As thousands of Haitians remain hurt or homeless after Tuesday’s devastating earthquake, the international community has moved to donate food, money or medicine to help those in need.

Euronews’ Laurence Alexandrowicz spoke with Elizabeth Byrs, a Geneva-based spokeswoman for the United Nations Office for the Coordination of Humanitarian Affairs, about how the world body’s involvement in relief efforts.

Byrs said relief workers were being kept safe amid reports of violence and dismissed suggestions that foreigners were getting preferential treatment from local people in being airlifted out of the impoverished Carribbean island.

euronews: How many teams have been sent to Haiti and what is their priority?

Elizabeth Byrs: They are around 25 rescue teams in the disaster zone including teams with sniffer dogs. Their priority is clearly to look for survivors. We’ve just had an earthquake and there are lots of air pockets amongst the rubble. We need to move quickly because hope fades with each hour that passes.
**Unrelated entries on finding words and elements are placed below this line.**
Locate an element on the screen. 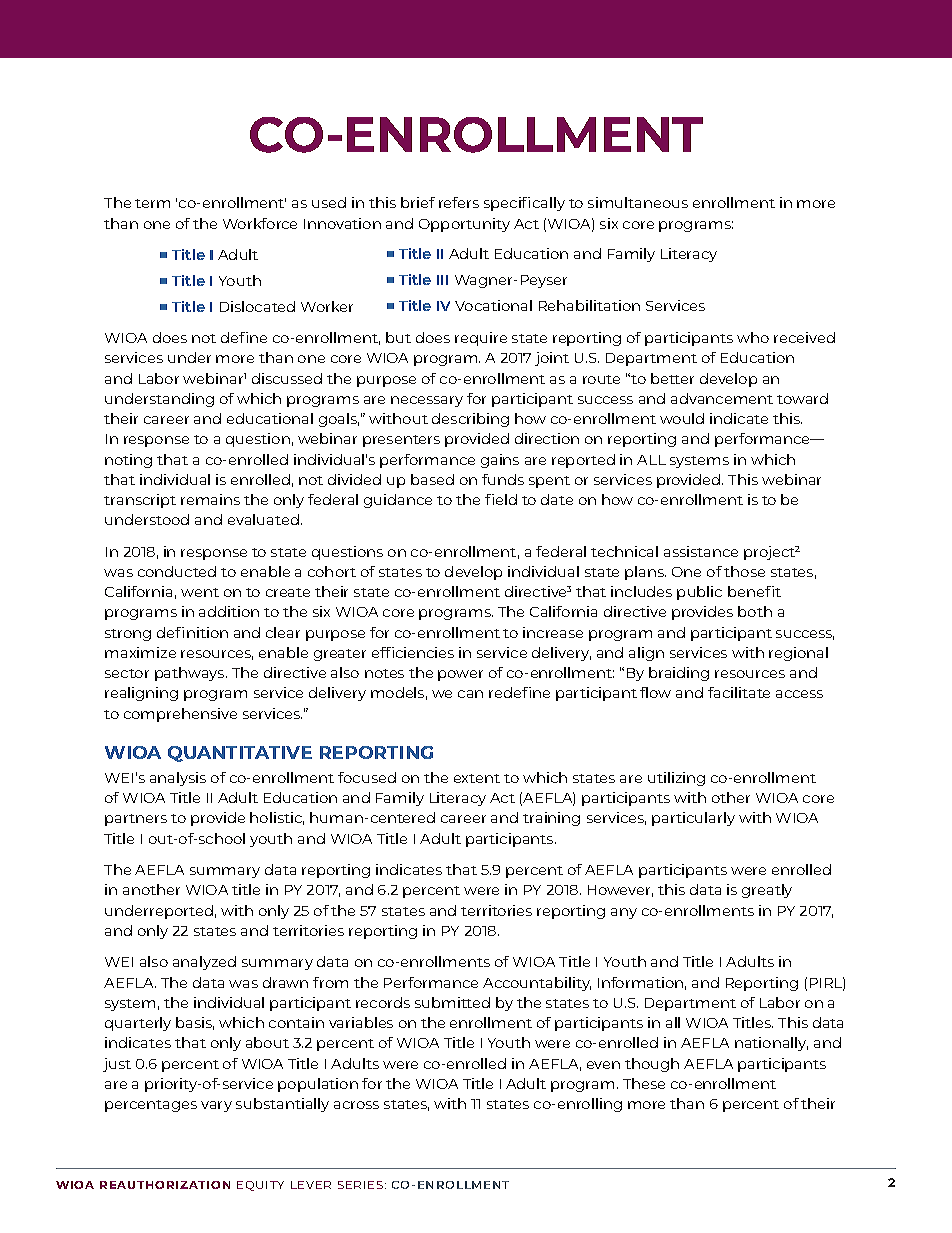 This screenshot has height=1233, width=952. can is located at coordinates (470, 694).
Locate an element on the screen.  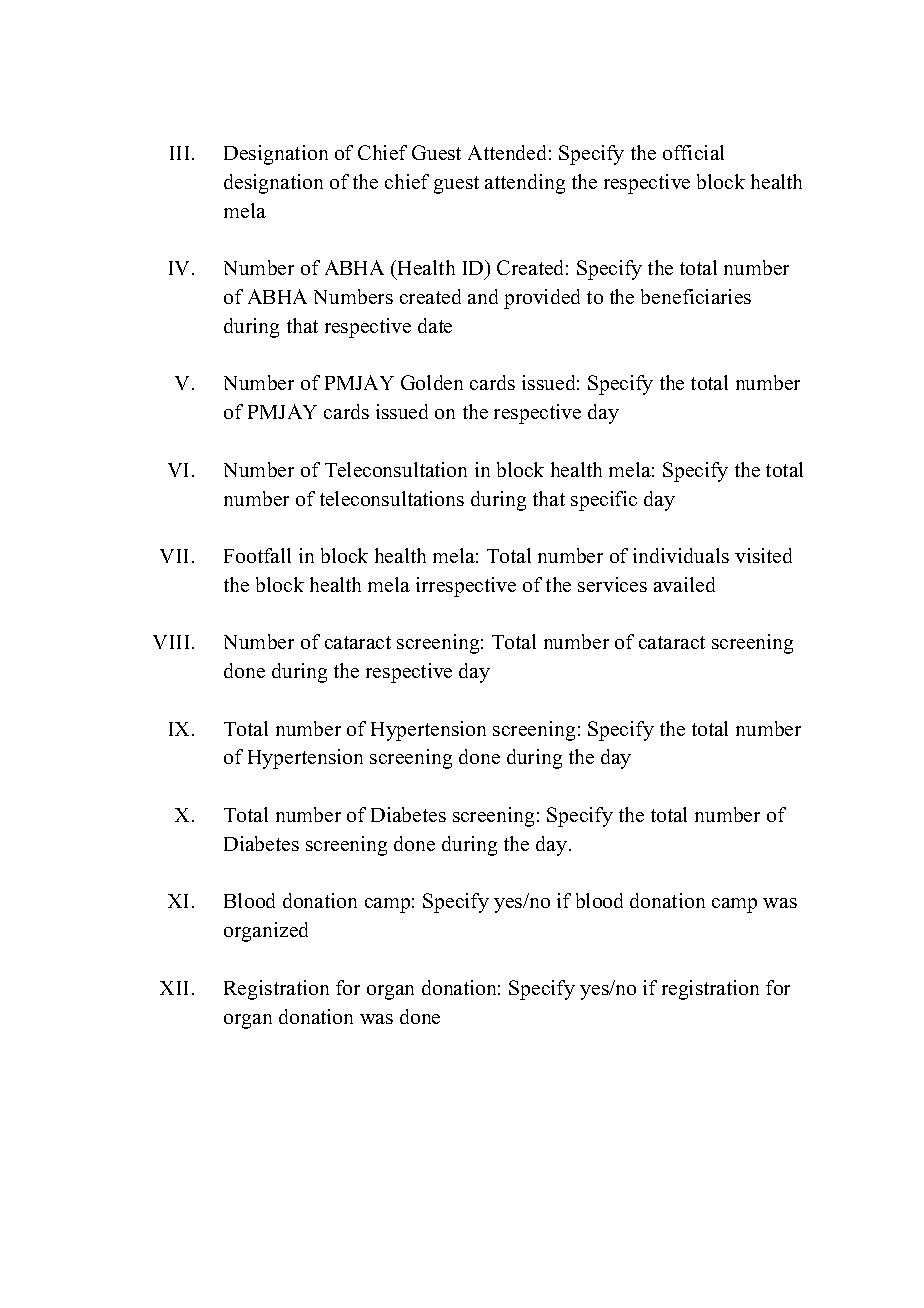
and is located at coordinates (483, 296).
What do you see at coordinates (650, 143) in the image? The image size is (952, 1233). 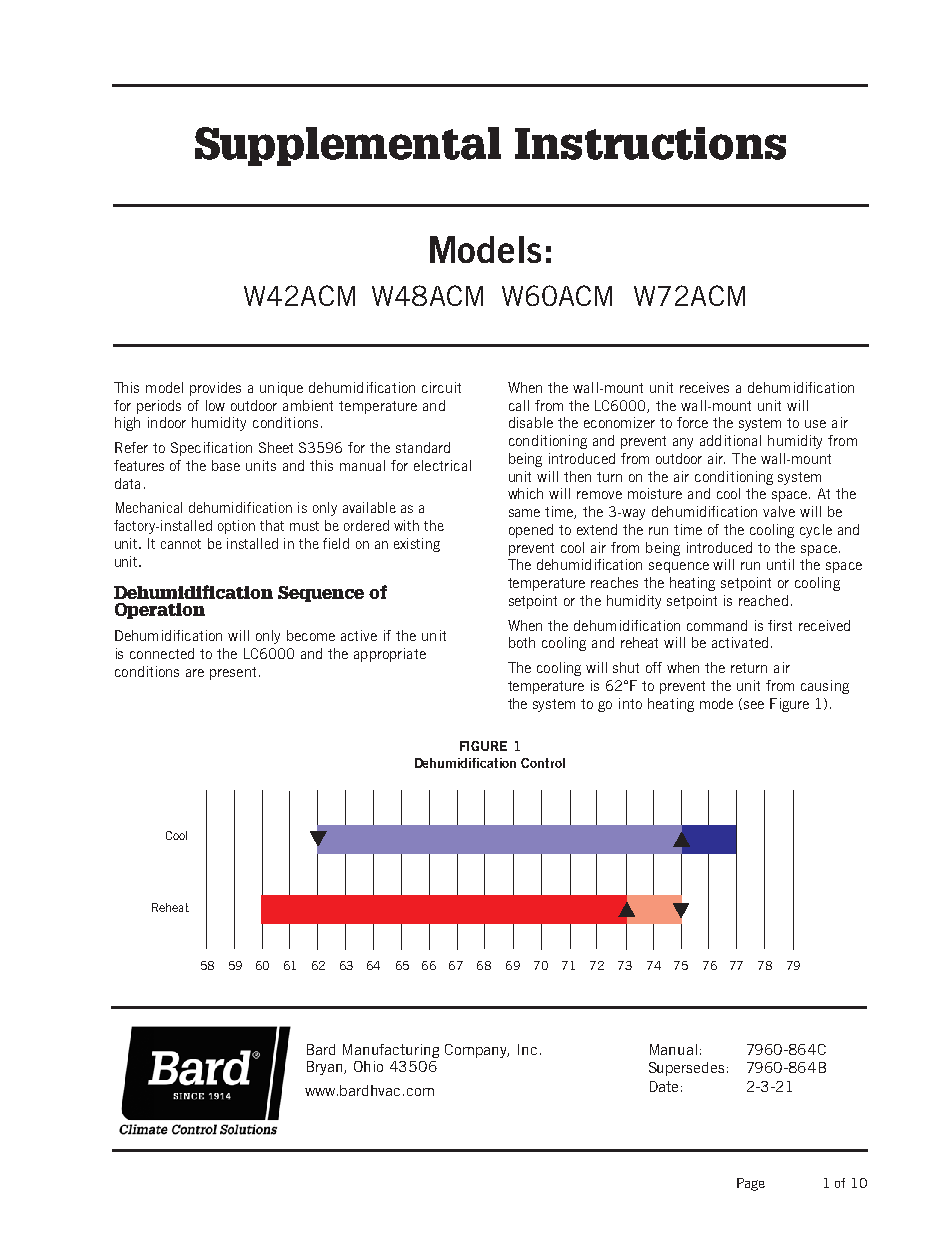 I see `Instructions` at bounding box center [650, 143].
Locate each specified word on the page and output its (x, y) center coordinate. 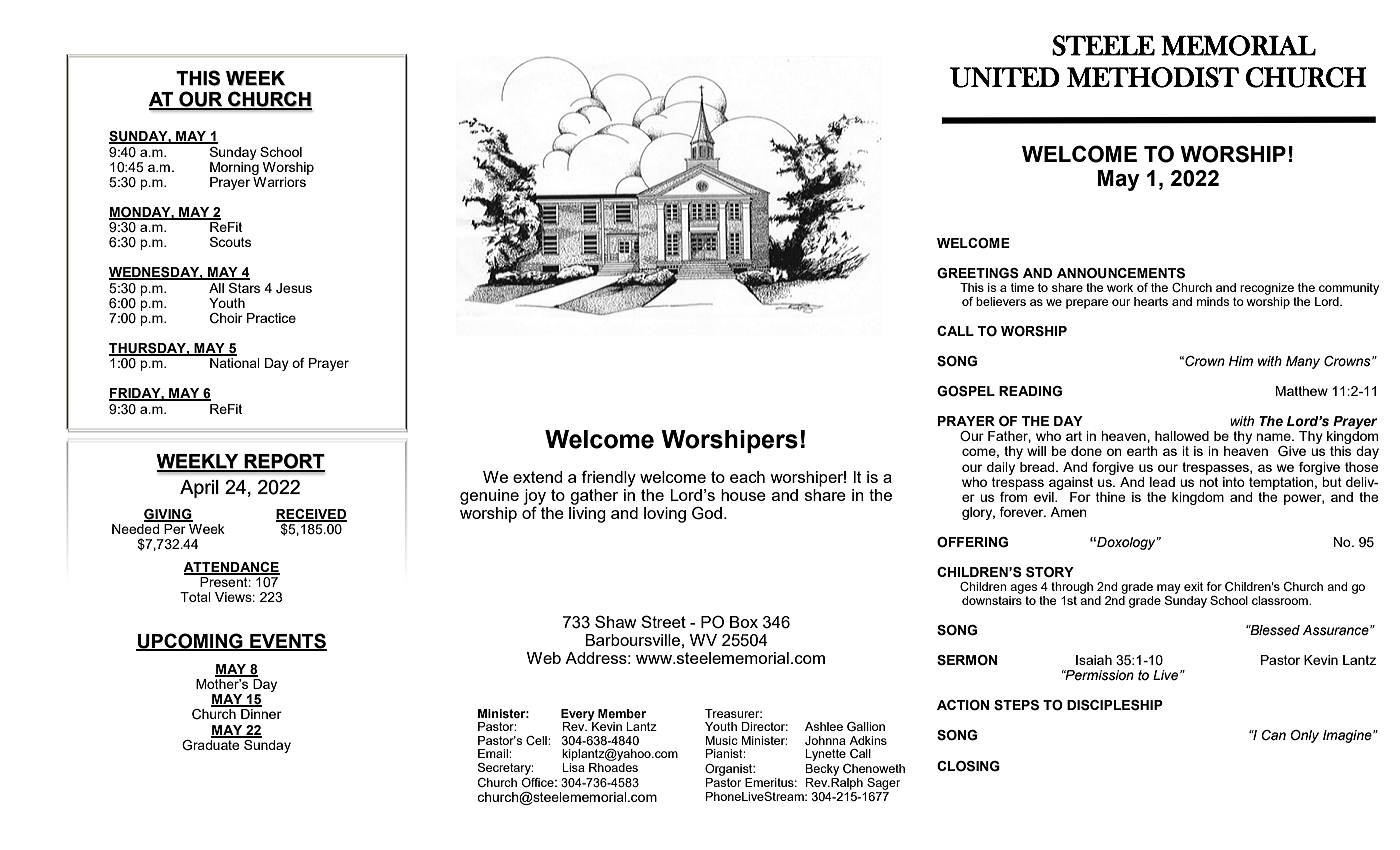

euronews: Are you going to change the way you work on the ground after reports of looting emerged this morning at warehouses belonging to the World Food Programme? Are your relief workers being kept safe?

Elizabeth Byrs: Look, the teams are safe. They are doing their jobs and the local population understands that. We were always aware that there had been violence in Haiti. We knew that as we have already faced it. The situation is very tense. People are feeling very shocked and traumatised. People are hungry. It’s normal that there has been this kind of reaction. If the security situation continues to deteriorate then clearly the UN peacekeepers will call in reinforcements.

euronews. We have seen that injured expatriates have been able to return home, notably a number of French nationals who have been repatriated. Do you expect to carry out any medical evacuations of those affected? Some Haitians, local people, appear to have the impression that rich foreigners are getting preferential treatment while they are being left in these very difficult conditions.

Elizabeth Byrs: At the moment, I have no information with regards to this issue but I can say that we make no distinction between the Haitian population and expatriates living there. I think that regarding those foreign nationals, the respective governments and foreign affairs ministries have taken their own measures. It is not us that takes responsiblity for that directly. But on the point of rescue and aid operations, it is clear that the United Nations makes no distinction between different groups of people.